• INPUT

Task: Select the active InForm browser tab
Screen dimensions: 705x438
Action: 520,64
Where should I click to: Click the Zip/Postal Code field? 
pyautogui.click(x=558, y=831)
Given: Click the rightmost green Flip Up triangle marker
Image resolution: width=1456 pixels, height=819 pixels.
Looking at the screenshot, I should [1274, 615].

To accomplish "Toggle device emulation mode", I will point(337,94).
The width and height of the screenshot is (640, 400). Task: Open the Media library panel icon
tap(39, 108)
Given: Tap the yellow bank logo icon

• PROBLEM TO SOLVE
Copy all of the entries above word for word, keeping every line as it appears.

• OUTPUT OF THE TASK
Task: Select the active InForm browser tab
Screen dimensions: 705x438
Action: 520,64
Where should I click to: Click the Zip/Postal Code field? 
pyautogui.click(x=558, y=831)
Given: Click the rightmost green Flip Up triangle marker
Image resolution: width=1456 pixels, height=819 pixels.
Looking at the screenshot, I should [1274, 615].

To accomplish "Toggle device emulation mode", I will point(337,94).
The width and height of the screenshot is (640, 400). Task: Open the Media library panel icon
tap(39, 108)
Given: Tap the yellow bank logo icon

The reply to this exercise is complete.